• **BRIEF**: Swap in "How can I do" wherever "How do I perform" occurs in the records below, then write out all the records again with nothing else changed.

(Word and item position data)
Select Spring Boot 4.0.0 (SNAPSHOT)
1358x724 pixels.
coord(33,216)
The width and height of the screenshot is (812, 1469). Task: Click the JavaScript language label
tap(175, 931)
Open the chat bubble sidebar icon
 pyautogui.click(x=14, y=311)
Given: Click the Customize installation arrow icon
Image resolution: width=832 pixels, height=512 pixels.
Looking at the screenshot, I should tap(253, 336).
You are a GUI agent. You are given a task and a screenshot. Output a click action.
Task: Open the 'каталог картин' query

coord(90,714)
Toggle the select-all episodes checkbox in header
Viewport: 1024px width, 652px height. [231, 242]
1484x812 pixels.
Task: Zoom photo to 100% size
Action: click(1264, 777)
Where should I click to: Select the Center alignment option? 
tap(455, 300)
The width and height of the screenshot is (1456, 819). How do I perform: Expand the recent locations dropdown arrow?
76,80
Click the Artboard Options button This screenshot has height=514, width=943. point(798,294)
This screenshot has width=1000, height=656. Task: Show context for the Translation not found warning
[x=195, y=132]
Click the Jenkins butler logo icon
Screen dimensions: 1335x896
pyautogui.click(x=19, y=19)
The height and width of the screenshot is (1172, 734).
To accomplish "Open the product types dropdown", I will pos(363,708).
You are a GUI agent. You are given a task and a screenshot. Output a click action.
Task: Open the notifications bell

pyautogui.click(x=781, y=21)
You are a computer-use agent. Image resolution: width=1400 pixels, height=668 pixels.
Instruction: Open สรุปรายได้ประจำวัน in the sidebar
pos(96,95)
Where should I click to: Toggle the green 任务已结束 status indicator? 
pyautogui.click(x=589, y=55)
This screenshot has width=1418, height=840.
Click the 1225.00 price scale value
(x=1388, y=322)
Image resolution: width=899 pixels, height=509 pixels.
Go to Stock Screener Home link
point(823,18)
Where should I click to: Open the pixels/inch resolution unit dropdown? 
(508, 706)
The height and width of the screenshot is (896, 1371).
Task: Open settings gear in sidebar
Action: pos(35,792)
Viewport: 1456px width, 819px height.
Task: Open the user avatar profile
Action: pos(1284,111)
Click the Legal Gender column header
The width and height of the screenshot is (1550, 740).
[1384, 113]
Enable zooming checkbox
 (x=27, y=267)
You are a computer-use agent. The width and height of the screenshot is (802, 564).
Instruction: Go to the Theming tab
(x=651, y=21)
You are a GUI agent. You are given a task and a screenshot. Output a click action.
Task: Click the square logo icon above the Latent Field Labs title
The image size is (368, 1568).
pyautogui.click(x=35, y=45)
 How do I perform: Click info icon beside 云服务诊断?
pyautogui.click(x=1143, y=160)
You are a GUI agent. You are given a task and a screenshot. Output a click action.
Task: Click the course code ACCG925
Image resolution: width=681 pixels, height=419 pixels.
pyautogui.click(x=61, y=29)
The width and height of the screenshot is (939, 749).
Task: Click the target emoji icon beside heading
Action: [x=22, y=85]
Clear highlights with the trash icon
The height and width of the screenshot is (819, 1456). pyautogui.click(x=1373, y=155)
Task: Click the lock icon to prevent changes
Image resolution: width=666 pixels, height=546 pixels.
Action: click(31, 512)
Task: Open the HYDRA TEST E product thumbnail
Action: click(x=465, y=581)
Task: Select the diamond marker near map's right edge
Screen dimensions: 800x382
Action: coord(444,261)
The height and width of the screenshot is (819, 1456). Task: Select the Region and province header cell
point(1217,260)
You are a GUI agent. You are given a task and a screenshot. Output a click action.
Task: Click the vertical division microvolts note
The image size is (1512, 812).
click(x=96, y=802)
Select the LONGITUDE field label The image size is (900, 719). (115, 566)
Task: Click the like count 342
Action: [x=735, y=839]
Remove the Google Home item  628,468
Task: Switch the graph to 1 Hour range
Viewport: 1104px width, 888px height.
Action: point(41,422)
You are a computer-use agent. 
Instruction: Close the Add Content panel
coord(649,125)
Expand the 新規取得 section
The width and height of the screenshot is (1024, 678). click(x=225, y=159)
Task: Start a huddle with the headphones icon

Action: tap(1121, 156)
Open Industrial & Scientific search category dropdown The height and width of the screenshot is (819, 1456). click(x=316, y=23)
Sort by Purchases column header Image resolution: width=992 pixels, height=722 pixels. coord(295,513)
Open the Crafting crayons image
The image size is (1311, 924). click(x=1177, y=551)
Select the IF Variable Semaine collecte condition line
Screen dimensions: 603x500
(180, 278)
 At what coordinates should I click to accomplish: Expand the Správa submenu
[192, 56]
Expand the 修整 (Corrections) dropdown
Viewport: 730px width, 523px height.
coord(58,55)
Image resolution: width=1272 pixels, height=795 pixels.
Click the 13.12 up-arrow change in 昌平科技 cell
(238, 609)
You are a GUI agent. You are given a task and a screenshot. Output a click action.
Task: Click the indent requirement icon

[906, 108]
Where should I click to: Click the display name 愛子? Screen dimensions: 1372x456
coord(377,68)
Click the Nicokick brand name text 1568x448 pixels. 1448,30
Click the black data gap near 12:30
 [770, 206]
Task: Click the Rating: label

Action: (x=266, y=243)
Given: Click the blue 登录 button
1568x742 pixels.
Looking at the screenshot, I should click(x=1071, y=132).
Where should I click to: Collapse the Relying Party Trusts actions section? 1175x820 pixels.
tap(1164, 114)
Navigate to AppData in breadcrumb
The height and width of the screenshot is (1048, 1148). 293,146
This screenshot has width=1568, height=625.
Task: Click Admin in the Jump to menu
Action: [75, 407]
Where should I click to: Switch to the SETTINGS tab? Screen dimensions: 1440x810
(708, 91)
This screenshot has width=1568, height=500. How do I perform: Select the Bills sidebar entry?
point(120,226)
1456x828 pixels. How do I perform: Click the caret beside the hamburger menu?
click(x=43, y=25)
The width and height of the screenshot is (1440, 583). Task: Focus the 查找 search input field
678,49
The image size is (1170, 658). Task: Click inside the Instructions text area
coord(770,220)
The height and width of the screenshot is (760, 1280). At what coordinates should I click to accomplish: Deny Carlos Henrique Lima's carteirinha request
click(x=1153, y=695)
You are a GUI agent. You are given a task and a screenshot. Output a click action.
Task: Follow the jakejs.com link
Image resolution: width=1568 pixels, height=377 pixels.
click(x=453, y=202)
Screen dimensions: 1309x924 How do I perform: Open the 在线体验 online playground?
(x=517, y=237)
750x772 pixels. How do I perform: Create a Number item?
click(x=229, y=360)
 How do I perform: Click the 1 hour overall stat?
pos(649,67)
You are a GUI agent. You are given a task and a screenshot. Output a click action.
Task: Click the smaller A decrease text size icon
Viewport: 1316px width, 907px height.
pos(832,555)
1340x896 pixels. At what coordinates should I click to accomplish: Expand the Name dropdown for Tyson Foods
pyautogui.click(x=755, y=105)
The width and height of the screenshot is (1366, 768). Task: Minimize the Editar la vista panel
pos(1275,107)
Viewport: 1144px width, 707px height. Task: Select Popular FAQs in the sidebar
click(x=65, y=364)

• **FULL ANSWER**:
Select Spring Boot 4.0.0 (SNAPSHOT)
1358x724 pixels.
coord(33,216)
The width and height of the screenshot is (812, 1469). Task: Click the JavaScript language label
tap(175, 931)
Open the chat bubble sidebar icon
 pyautogui.click(x=14, y=311)
Given: Click the Customize installation arrow icon
Image resolution: width=832 pixels, height=512 pixels.
Looking at the screenshot, I should tap(253, 336).
You are a GUI agent. You are given a task and a screenshot. Output a click action.
Task: Open the 'каталог картин' query

coord(90,714)
Toggle the select-all episodes checkbox in header
Viewport: 1024px width, 652px height. [231, 242]
1484x812 pixels.
Task: Zoom photo to 100% size
Action: click(1264, 777)
Where should I click to: Select the Center alignment option? 
tap(455, 300)
The width and height of the screenshot is (1456, 819). How can I do: Expand the recent locations dropdown arrow?
76,80
Click the Artboard Options button This screenshot has height=514, width=943. point(798,294)
This screenshot has width=1000, height=656. Task: Show context for the Translation not found warning
[x=195, y=132]
Click the Jenkins butler logo icon
Screen dimensions: 1335x896
pyautogui.click(x=19, y=19)
The height and width of the screenshot is (1172, 734).
To accomplish "Open the product types dropdown", I will pos(363,708).
You are a GUI agent. You are given a task and a screenshot. Output a click action.
Task: Open the notifications bell

pyautogui.click(x=781, y=21)
You are a computer-use agent. Image resolution: width=1400 pixels, height=668 pixels.
Instruction: Open สรุปรายได้ประจำวัน in the sidebar
pos(96,95)
Where should I click to: Toggle the green 任务已结束 status indicator? 
pyautogui.click(x=589, y=55)
This screenshot has width=1418, height=840.
Click the 1225.00 price scale value
(x=1388, y=322)
Image resolution: width=899 pixels, height=509 pixels.
Go to Stock Screener Home link
point(823,18)
Where should I click to: Open the pixels/inch resolution unit dropdown? 
(508, 706)
The height and width of the screenshot is (896, 1371).
Task: Open settings gear in sidebar
Action: pos(35,792)
Viewport: 1456px width, 819px height.
Task: Open the user avatar profile
Action: pos(1284,111)
Click the Legal Gender column header
The width and height of the screenshot is (1550, 740).
[1384, 113]
Enable zooming checkbox
 (x=27, y=267)
You are a computer-use agent. The width and height of the screenshot is (802, 564).
Instruction: Go to the Theming tab
(x=651, y=21)
You are a GUI agent. You are given a task and a screenshot. Output a click action.
Task: Click the square logo icon above the Latent Field Labs title
The image size is (368, 1568).
pyautogui.click(x=35, y=45)
 How can I do: Click info icon beside 云服务诊断?
pyautogui.click(x=1143, y=160)
You are a GUI agent. You are given a task and a screenshot. Output a click action.
Task: Click the course code ACCG925
Image resolution: width=681 pixels, height=419 pixels.
pyautogui.click(x=61, y=29)
The width and height of the screenshot is (939, 749).
Task: Click the target emoji icon beside heading
Action: [x=22, y=85]
Clear highlights with the trash icon
The height and width of the screenshot is (819, 1456). pyautogui.click(x=1373, y=155)
Task: Click the lock icon to prevent changes
Image resolution: width=666 pixels, height=546 pixels.
Action: click(31, 512)
Task: Open the HYDRA TEST E product thumbnail
Action: click(x=465, y=581)
Task: Select the diamond marker near map's right edge
Screen dimensions: 800x382
Action: coord(444,261)
The height and width of the screenshot is (819, 1456). Task: Select the Region and province header cell
point(1217,260)
You are a GUI agent. You are given a task and a screenshot. Output a click action.
Task: Click the vertical division microvolts note
The image size is (1512, 812).
click(x=96, y=802)
Select the LONGITUDE field label The image size is (900, 719). (115, 566)
Task: Click the like count 342
Action: [x=735, y=839]
Remove the Google Home item  628,468
Task: Switch the graph to 1 Hour range
Viewport: 1104px width, 888px height.
Action: point(41,422)
You are a computer-use agent. 
Instruction: Close the Add Content panel
coord(649,125)
Expand the 新規取得 section
The width and height of the screenshot is (1024, 678). click(x=225, y=159)
Task: Start a huddle with the headphones icon

Action: tap(1121, 156)
Open Industrial & Scientific search category dropdown The height and width of the screenshot is (819, 1456). click(x=316, y=23)
Sort by Purchases column header Image resolution: width=992 pixels, height=722 pixels. coord(295,513)
Open the Crafting crayons image
The image size is (1311, 924). click(x=1177, y=551)
Select the IF Variable Semaine collecte condition line
Screen dimensions: 603x500
(180, 278)
 At what coordinates should I click to accomplish: Expand the Správa submenu
[192, 56]
Expand the 修整 (Corrections) dropdown
Viewport: 730px width, 523px height.
coord(58,55)
Image resolution: width=1272 pixels, height=795 pixels.
Click the 13.12 up-arrow change in 昌平科技 cell
(238, 609)
You are a GUI agent. You are given a task and a screenshot. Output a click action.
Task: Click the indent requirement icon

[906, 108]
Where should I click to: Click the display name 愛子? Screen dimensions: 1372x456
coord(377,68)
Click the Nicokick brand name text 1568x448 pixels. 1448,30
Click the black data gap near 12:30
 [770, 206]
Task: Click the Rating: label

Action: (x=266, y=243)
Given: Click the blue 登录 button
1568x742 pixels.
Looking at the screenshot, I should click(x=1071, y=132).
Where should I click to: Collapse the Relying Party Trusts actions section? 1175x820 pixels.
tap(1164, 114)
Navigate to AppData in breadcrumb
The height and width of the screenshot is (1048, 1148). 293,146
This screenshot has width=1568, height=625.
Task: Click Admin in the Jump to menu
Action: [75, 407]
Where should I click to: Switch to the SETTINGS tab? Screen dimensions: 1440x810
(708, 91)
This screenshot has width=1568, height=500. How can I do: Select the Bills sidebar entry?
point(120,226)
1456x828 pixels. How can I do: Click the caret beside the hamburger menu?
click(x=43, y=25)
The width and height of the screenshot is (1440, 583). Task: Focus the 查找 search input field
678,49
The image size is (1170, 658). Task: Click inside the Instructions text area
coord(770,220)
The height and width of the screenshot is (760, 1280). At what coordinates should I click to accomplish: Deny Carlos Henrique Lima's carteirinha request
click(x=1153, y=695)
You are a GUI agent. You are given a task and a screenshot. Output a click action.
Task: Follow the jakejs.com link
Image resolution: width=1568 pixels, height=377 pixels.
click(x=453, y=202)
Screen dimensions: 1309x924 How can I do: Open the 在线体验 online playground?
(x=517, y=237)
750x772 pixels. How can I do: Create a Number item?
click(x=229, y=360)
 How can I do: Click the 1 hour overall stat?
pos(649,67)
You are a GUI agent. You are given a task and a screenshot. Output a click action.
Task: Click the smaller A decrease text size icon
Viewport: 1316px width, 907px height.
pos(832,555)
1340x896 pixels. At what coordinates should I click to accomplish: Expand the Name dropdown for Tyson Foods
pyautogui.click(x=755, y=105)
The width and height of the screenshot is (1366, 768). Task: Minimize the Editar la vista panel
pos(1275,107)
Viewport: 1144px width, 707px height. Task: Select Popular FAQs in the sidebar
click(x=65, y=364)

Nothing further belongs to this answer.